▸ Input data:
◇ ◇ ◇ ◇

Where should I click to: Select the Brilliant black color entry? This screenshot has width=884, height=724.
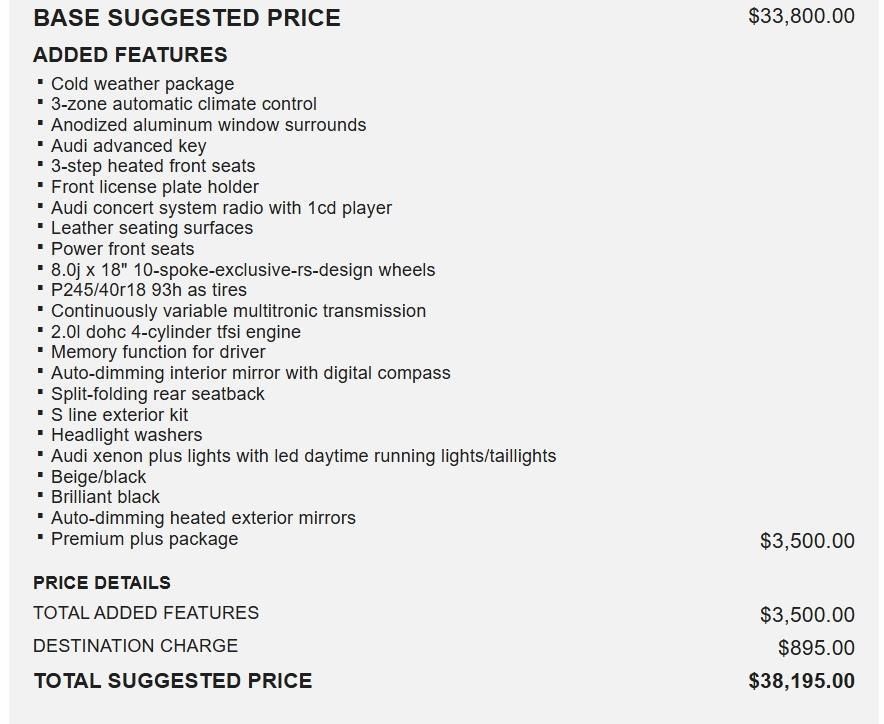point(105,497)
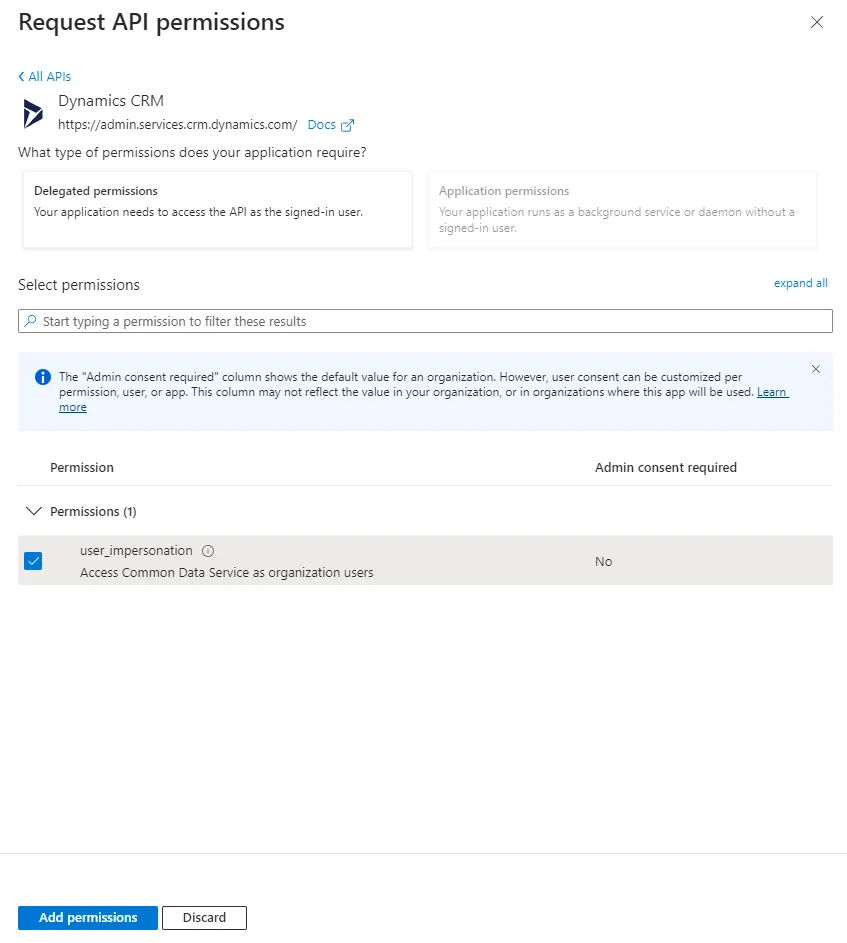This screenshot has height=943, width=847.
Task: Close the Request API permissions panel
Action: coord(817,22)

◇ ◇ ◇ ◇

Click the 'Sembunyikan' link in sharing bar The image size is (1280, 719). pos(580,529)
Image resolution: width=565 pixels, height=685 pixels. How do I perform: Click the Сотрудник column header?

◇ ◇ ◇ ◇

▸ Your task:
From the records above, transcribe without alteration every line from the one with "Click the 'Sembunyikan'" to the one with "Image resolution: width=565", inclusive.

▸ Output:
Click the 'Sembunyikan' link in sharing bar The image size is (1280, 719). pos(580,529)
Image resolution: width=565 pixels, height=685 pixels. How do I perform: Click the Сотрудник column header?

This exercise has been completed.